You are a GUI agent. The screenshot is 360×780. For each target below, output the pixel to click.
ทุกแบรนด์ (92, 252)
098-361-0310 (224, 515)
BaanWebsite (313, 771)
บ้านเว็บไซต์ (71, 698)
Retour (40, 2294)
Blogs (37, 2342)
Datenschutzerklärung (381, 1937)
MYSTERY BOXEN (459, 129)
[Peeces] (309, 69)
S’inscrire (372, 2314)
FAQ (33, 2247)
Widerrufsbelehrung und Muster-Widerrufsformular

:: TASK BRIEF ::
Go to the line holding "Blogs (37, 2342)" in the entries above and return it, along with every line after it, exactly as written.

:: SOLVED PROBLEM ::
Blogs (37, 2342)
Datenschutzerklärung (381, 1937)
MYSTERY BOXEN (459, 129)
[Peeces] (309, 69)
S’inscrire (372, 2314)
FAQ (33, 2247)
Widerrufsbelehrung und Muster-Widerrufsformular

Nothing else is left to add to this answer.